Harnessing Deep Learning of Point Clouds for Inverse Control of 3D Shape Morphing
Jue Wang, Dhirodaatto Sarkar, Jiaqi Suo, Alex Chortos

TL;DR
This paper introduces SMNet, a deep learning approach that maps point cloud configurations to control inputs, enabling precise 3D shape morphing in soft robotics.
Contribution
It presents the first use of point cloud data and deep learning for inverse control of 3D shape morphing devices, significantly improving control accuracy.
Findings
Control accuracy improved from 82.23% to 97.68%.
SMNet is applicable to various actuator mechanisms.

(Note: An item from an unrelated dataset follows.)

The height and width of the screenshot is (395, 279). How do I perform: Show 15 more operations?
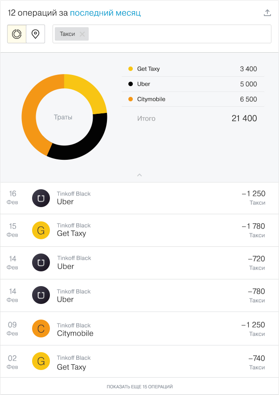[x=140, y=387]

Successful reproduction of target 3D shapes demonstrated.
Abstract
Shape-morphing devices, a crucial branch in soft robotics, hold significant application value in areas like human-machine interfaces, biomimetic robotics, and tools for interacting with biological systems. To achieve three-dimensional (3D) programmable shape morphing (PSM), the deployment of array-based actuators is essential. However, a critical knowledge gap impeding the development of 3D PSM is the challenge of controlling the complex systems formed by these soft actuator arrays. This study introduces a novel approach, for the first time, representing the configuration of shape morphing devices using point cloud data and employing deep learning to map these configurations to control inputs. We propose Shape Morphing Net (SMNet), a method that realizes the regression from point cloud data to high-dimensional continuous vectors. Applied to previous 2D PSM actuator arrays, SMNet…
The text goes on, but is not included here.